- Brief
Return every row below that contains the string "圭がつないだ絆", reproducing each such row in full.

- Record list
--- begin ---

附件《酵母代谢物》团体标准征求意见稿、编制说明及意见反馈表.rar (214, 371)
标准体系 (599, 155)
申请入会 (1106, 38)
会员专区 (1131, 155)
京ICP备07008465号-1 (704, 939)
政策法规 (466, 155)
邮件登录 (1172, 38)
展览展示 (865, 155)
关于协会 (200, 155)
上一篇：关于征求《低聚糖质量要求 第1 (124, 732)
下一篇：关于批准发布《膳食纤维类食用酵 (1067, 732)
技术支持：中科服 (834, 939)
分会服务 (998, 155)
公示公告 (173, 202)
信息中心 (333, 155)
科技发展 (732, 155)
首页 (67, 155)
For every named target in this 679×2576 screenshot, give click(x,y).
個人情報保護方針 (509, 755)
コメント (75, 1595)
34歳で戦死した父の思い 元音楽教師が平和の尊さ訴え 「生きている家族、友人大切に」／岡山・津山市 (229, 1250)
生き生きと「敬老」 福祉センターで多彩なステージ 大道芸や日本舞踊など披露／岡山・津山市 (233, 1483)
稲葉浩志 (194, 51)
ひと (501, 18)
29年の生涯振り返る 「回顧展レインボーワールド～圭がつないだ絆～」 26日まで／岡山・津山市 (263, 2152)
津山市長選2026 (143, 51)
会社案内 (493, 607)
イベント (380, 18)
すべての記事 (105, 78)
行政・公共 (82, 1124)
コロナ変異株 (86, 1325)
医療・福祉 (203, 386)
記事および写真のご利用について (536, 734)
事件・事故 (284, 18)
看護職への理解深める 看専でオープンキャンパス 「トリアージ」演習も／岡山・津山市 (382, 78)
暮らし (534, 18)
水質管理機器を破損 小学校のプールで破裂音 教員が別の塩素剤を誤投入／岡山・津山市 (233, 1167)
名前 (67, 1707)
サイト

--- end ---

- Answer for the task
29年の生涯振り返る 「回顧展レインボーワールド～圭がつないだ絆～」 26日まで／岡山・津山市 (263, 2152)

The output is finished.